Stored data entries:
- - -

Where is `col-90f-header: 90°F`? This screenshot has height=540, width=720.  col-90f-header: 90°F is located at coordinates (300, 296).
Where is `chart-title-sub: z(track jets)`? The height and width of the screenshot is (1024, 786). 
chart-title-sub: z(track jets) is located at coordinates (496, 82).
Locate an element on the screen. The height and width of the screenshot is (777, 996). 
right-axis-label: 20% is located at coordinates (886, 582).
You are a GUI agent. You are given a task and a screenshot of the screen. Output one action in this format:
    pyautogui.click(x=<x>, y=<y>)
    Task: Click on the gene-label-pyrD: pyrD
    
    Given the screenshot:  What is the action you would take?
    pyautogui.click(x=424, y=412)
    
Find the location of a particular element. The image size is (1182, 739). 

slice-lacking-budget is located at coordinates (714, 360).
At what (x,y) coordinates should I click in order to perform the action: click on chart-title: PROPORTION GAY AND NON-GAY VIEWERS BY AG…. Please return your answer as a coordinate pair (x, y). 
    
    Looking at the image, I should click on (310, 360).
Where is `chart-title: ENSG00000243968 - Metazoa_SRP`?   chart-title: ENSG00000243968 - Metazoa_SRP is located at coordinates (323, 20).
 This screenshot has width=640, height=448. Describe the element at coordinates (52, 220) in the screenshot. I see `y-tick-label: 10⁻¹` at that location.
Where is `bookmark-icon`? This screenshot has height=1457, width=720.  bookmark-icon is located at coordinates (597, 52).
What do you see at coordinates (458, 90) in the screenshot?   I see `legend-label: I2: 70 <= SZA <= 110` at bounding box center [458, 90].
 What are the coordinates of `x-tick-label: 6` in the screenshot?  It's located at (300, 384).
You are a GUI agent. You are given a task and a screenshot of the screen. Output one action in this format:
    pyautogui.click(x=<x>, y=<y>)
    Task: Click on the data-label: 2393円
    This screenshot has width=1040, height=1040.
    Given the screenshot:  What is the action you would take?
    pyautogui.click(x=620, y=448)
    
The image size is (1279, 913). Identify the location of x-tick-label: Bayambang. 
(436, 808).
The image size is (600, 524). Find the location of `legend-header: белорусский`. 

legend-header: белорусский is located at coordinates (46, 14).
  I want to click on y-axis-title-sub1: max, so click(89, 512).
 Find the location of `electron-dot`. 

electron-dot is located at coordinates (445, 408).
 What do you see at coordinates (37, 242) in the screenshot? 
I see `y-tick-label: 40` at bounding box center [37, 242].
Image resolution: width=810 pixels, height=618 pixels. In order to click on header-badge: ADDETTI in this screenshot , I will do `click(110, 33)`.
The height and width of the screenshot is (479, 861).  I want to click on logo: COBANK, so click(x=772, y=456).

- - -

- [Written task]:
Reproduce each of the entries above word for word, with no changes.

- [Answer box]:
Where is `col-90f-header: 90°F`? This screenshot has height=540, width=720.  col-90f-header: 90°F is located at coordinates (300, 296).
Where is `chart-title-sub: z(track jets)`? The height and width of the screenshot is (1024, 786). 
chart-title-sub: z(track jets) is located at coordinates (496, 82).
Locate an element on the screen. The height and width of the screenshot is (777, 996). 
right-axis-label: 20% is located at coordinates (886, 582).
You are a GUI agent. You are given a task and a screenshot of the screen. Output one action in this format:
    pyautogui.click(x=<x>, y=<y>)
    Task: Click on the gene-label-pyrD: pyrD
    
    Given the screenshot:  What is the action you would take?
    pyautogui.click(x=424, y=412)
    
Find the location of a particular element. The image size is (1182, 739). 

slice-lacking-budget is located at coordinates (714, 360).
At what (x,y) coordinates should I click in order to perform the action: click on chart-title: PROPORTION GAY AND NON-GAY VIEWERS BY AG…. Please return your answer as a coordinate pair (x, y). 
    
    Looking at the image, I should click on (310, 360).
Where is `chart-title: ENSG00000243968 - Metazoa_SRP`?   chart-title: ENSG00000243968 - Metazoa_SRP is located at coordinates (323, 20).
 This screenshot has width=640, height=448. Describe the element at coordinates (52, 220) in the screenshot. I see `y-tick-label: 10⁻¹` at that location.
Where is `bookmark-icon`? This screenshot has height=1457, width=720.  bookmark-icon is located at coordinates (597, 52).
What do you see at coordinates (458, 90) in the screenshot?   I see `legend-label: I2: 70 <= SZA <= 110` at bounding box center [458, 90].
 What are the coordinates of `x-tick-label: 6` in the screenshot?  It's located at (300, 384).
You are a GUI agent. You are given a task and a screenshot of the screen. Output one action in this format:
    pyautogui.click(x=<x>, y=<y>)
    Task: Click on the data-label: 2393円
    This screenshot has width=1040, height=1040.
    Given the screenshot:  What is the action you would take?
    pyautogui.click(x=620, y=448)
    
The image size is (1279, 913). Identify the location of x-tick-label: Bayambang. 
(436, 808).
The image size is (600, 524). Find the location of `legend-header: белорусский`. 

legend-header: белорусский is located at coordinates (46, 14).
  I want to click on y-axis-title-sub1: max, so click(89, 512).
 Find the location of `electron-dot`. 

electron-dot is located at coordinates (445, 408).
 What do you see at coordinates (37, 242) in the screenshot? 
I see `y-tick-label: 40` at bounding box center [37, 242].
Image resolution: width=810 pixels, height=618 pixels. In order to click on header-badge: ADDETTI in this screenshot , I will do `click(110, 33)`.
The height and width of the screenshot is (479, 861).  I want to click on logo: COBANK, so click(x=772, y=456).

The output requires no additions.